Work to be completed. Return the whole listing exactly as written.

Source information.
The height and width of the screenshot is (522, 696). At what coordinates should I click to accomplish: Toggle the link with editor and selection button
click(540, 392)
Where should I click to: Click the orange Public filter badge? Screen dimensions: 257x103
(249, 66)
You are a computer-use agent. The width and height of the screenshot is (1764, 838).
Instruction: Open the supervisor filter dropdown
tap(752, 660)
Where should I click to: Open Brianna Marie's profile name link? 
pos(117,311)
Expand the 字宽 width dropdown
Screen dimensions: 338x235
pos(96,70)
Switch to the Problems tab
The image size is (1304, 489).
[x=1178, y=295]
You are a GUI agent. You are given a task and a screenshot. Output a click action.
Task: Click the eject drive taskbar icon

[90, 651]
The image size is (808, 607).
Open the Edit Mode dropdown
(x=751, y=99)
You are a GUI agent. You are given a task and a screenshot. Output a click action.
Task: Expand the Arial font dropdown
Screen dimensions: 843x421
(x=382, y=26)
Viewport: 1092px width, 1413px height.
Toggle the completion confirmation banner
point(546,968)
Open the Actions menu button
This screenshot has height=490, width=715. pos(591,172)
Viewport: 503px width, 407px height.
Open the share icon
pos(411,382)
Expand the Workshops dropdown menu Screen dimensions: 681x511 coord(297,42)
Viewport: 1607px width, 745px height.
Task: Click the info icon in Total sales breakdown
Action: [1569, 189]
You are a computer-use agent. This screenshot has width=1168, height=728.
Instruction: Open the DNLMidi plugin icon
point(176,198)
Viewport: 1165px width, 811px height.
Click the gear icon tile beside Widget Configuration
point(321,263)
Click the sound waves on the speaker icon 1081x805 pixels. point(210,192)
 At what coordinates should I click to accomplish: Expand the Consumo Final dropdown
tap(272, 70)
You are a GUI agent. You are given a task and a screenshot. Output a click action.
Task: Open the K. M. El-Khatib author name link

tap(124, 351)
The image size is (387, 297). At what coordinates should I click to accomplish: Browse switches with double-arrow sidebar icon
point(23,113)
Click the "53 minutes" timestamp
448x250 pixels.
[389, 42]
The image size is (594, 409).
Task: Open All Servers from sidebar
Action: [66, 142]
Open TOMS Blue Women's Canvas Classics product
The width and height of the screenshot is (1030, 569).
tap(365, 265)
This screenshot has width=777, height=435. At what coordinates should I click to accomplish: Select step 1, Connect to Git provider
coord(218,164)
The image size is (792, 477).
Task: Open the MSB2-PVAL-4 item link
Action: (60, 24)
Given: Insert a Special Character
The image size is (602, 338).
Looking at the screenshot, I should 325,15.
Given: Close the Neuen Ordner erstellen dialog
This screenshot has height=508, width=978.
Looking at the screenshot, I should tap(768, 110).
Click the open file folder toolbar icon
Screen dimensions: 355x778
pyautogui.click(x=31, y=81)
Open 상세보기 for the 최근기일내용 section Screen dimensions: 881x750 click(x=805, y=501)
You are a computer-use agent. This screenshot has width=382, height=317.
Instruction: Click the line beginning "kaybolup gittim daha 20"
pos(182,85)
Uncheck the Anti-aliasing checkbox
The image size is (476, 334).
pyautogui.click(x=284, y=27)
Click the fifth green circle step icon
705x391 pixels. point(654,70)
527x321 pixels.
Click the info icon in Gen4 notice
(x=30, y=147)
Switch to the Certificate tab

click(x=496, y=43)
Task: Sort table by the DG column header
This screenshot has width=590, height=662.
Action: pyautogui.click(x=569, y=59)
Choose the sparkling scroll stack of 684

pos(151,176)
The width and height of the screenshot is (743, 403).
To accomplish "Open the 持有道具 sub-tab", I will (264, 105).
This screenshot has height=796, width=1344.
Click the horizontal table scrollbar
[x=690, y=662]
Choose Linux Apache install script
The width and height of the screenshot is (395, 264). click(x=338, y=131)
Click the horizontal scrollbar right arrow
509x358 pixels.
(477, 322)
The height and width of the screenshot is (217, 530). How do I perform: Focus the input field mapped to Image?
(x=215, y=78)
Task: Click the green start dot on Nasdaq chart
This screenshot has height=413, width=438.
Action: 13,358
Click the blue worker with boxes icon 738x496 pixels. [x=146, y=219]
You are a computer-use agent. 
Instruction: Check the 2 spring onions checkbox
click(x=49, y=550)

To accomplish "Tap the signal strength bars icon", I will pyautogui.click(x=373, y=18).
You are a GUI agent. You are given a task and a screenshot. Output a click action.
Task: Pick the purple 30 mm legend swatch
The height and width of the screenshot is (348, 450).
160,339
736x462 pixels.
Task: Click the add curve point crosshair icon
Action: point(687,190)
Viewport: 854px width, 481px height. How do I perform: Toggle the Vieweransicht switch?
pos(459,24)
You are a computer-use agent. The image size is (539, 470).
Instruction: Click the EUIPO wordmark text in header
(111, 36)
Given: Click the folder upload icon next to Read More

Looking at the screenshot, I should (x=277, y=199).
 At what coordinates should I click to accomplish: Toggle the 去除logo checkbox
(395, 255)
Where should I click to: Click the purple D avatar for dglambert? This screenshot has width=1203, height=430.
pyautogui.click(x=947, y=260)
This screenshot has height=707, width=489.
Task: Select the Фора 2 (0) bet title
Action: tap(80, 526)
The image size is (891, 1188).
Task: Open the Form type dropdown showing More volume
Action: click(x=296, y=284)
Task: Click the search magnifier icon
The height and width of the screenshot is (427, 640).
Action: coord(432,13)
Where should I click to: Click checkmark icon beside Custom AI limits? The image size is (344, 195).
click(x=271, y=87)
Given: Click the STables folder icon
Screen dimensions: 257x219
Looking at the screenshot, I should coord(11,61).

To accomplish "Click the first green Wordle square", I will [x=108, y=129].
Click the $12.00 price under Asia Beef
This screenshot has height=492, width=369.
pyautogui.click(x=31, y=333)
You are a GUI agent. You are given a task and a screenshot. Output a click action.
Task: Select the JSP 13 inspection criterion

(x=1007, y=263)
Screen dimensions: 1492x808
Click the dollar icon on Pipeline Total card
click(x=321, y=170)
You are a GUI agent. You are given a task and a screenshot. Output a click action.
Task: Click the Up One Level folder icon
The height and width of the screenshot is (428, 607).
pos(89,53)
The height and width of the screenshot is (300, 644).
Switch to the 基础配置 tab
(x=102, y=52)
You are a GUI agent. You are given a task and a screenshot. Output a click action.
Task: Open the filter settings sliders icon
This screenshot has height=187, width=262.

Response area.
The height and width of the screenshot is (522, 696). At what coordinates should I click to accomplish: Toggle the link with editor and selection button
click(540, 392)
Where should I click to: Click the orange Public filter badge? Screen dimensions: 257x103
(249, 66)
You are a computer-use agent. The width and height of the screenshot is (1764, 838).
Instruction: Open the supervisor filter dropdown
tap(752, 660)
Where should I click to: Open Brianna Marie's profile name link? 
pos(117,311)
Expand the 字宽 width dropdown
Screen dimensions: 338x235
pos(96,70)
Switch to the Problems tab
The image size is (1304, 489).
[x=1178, y=295]
You are a GUI agent. You are given a task and a screenshot. Output a click action.
Task: Click the eject drive taskbar icon

[90, 651]
The image size is (808, 607).
Open the Edit Mode dropdown
(x=751, y=99)
You are a GUI agent. You are given a task and a screenshot. Output a click action.
Task: Expand the Arial font dropdown
Screen dimensions: 843x421
(x=382, y=26)
Viewport: 1092px width, 1413px height.
Toggle the completion confirmation banner
point(546,968)
Open the Actions menu button
This screenshot has height=490, width=715. pos(591,172)
Viewport: 503px width, 407px height.
Open the share icon
pos(411,382)
Expand the Workshops dropdown menu Screen dimensions: 681x511 coord(297,42)
Viewport: 1607px width, 745px height.
Task: Click the info icon in Total sales breakdown
Action: [1569, 189]
You are a computer-use agent. This screenshot has width=1168, height=728.
Instruction: Open the DNLMidi plugin icon
point(176,198)
Viewport: 1165px width, 811px height.
Click the gear icon tile beside Widget Configuration
point(321,263)
Click the sound waves on the speaker icon 1081x805 pixels. point(210,192)
 At what coordinates should I click to accomplish: Expand the Consumo Final dropdown
tap(272, 70)
You are a GUI agent. You are given a task and a screenshot. Output a click action.
Task: Open the K. M. El-Khatib author name link

tap(124, 351)
The image size is (387, 297). At what coordinates should I click to accomplish: Browse switches with double-arrow sidebar icon
point(23,113)
Click the "53 minutes" timestamp
448x250 pixels.
[389, 42]
The image size is (594, 409).
Task: Open All Servers from sidebar
Action: [66, 142]
Open TOMS Blue Women's Canvas Classics product
The width and height of the screenshot is (1030, 569).
tap(365, 265)
This screenshot has width=777, height=435. At what coordinates should I click to accomplish: Select step 1, Connect to Git provider
coord(218,164)
The image size is (792, 477).
Task: Open the MSB2-PVAL-4 item link
Action: (60, 24)
Given: Insert a Special Character
The image size is (602, 338).
Looking at the screenshot, I should 325,15.
Given: Close the Neuen Ordner erstellen dialog
This screenshot has height=508, width=978.
Looking at the screenshot, I should tap(768, 110).
Click the open file folder toolbar icon
Screen dimensions: 355x778
pyautogui.click(x=31, y=81)
Open 상세보기 for the 최근기일내용 section Screen dimensions: 881x750 click(x=805, y=501)
You are a computer-use agent. This screenshot has width=382, height=317.
Instruction: Click the line beginning "kaybolup gittim daha 20"
pos(182,85)
Uncheck the Anti-aliasing checkbox
The image size is (476, 334).
pyautogui.click(x=284, y=27)
Click the fifth green circle step icon
705x391 pixels. point(654,70)
527x321 pixels.
Click the info icon in Gen4 notice
(x=30, y=147)
Switch to the Certificate tab

click(x=496, y=43)
Task: Sort table by the DG column header
This screenshot has width=590, height=662.
Action: pyautogui.click(x=569, y=59)
Choose the sparkling scroll stack of 684

pos(151,176)
The width and height of the screenshot is (743, 403).
To accomplish "Open the 持有道具 sub-tab", I will (264, 105).
This screenshot has height=796, width=1344.
Click the horizontal table scrollbar
[x=690, y=662]
Choose Linux Apache install script
The width and height of the screenshot is (395, 264). click(x=338, y=131)
Click the horizontal scrollbar right arrow
509x358 pixels.
(477, 322)
The height and width of the screenshot is (217, 530). How do I perform: Focus the input field mapped to Image?
(x=215, y=78)
Task: Click the green start dot on Nasdaq chart
This screenshot has height=413, width=438.
Action: 13,358
Click the blue worker with boxes icon 738x496 pixels. [x=146, y=219]
You are a computer-use agent. 
Instruction: Check the 2 spring onions checkbox
click(x=49, y=550)

To accomplish "Tap the signal strength bars icon", I will pyautogui.click(x=373, y=18).
You are a GUI agent. You are given a task and a screenshot. Output a click action.
Task: Pick the purple 30 mm legend swatch
The height and width of the screenshot is (348, 450).
160,339
736x462 pixels.
Task: Click the add curve point crosshair icon
Action: point(687,190)
Viewport: 854px width, 481px height. How do I perform: Toggle the Vieweransicht switch?
pos(459,24)
You are a computer-use agent. The image size is (539, 470).
Instruction: Click the EUIPO wordmark text in header
(111, 36)
Given: Click the folder upload icon next to Read More

Looking at the screenshot, I should (x=277, y=199).
 At what coordinates should I click to accomplish: Toggle the 去除logo checkbox
(395, 255)
Where should I click to: Click the purple D avatar for dglambert? This screenshot has width=1203, height=430.
pyautogui.click(x=947, y=260)
This screenshot has height=707, width=489.
Task: Select the Фора 2 (0) bet title
Action: tap(80, 526)
The image size is (891, 1188).
Task: Open the Form type dropdown showing More volume
Action: click(x=296, y=284)
Task: Click the search magnifier icon
The height and width of the screenshot is (427, 640).
Action: coord(432,13)
Where should I click to: Click checkmark icon beside Custom AI limits? The image size is (344, 195).
click(x=271, y=87)
Given: Click the STables folder icon
Screen dimensions: 257x219
Looking at the screenshot, I should coord(11,61).

To accomplish "Click the first green Wordle square", I will [x=108, y=129].
Click the $12.00 price under Asia Beef
This screenshot has height=492, width=369.
pyautogui.click(x=31, y=333)
You are a GUI agent. You are given a task and a screenshot. Output a click action.
Task: Select the JSP 13 inspection criterion

(x=1007, y=263)
Screen dimensions: 1492x808
Click the dollar icon on Pipeline Total card
click(x=321, y=170)
You are a GUI agent. You are given a task and a screenshot. Output a click action.
Task: Click the Up One Level folder icon
The height and width of the screenshot is (428, 607).
pos(89,53)
The height and width of the screenshot is (300, 644).
Switch to the 基础配置 tab
(x=102, y=52)
You are a GUI agent. You are given a task and a screenshot. Output a click action.
Task: Open the filter settings sliders icon
This screenshot has height=187, width=262.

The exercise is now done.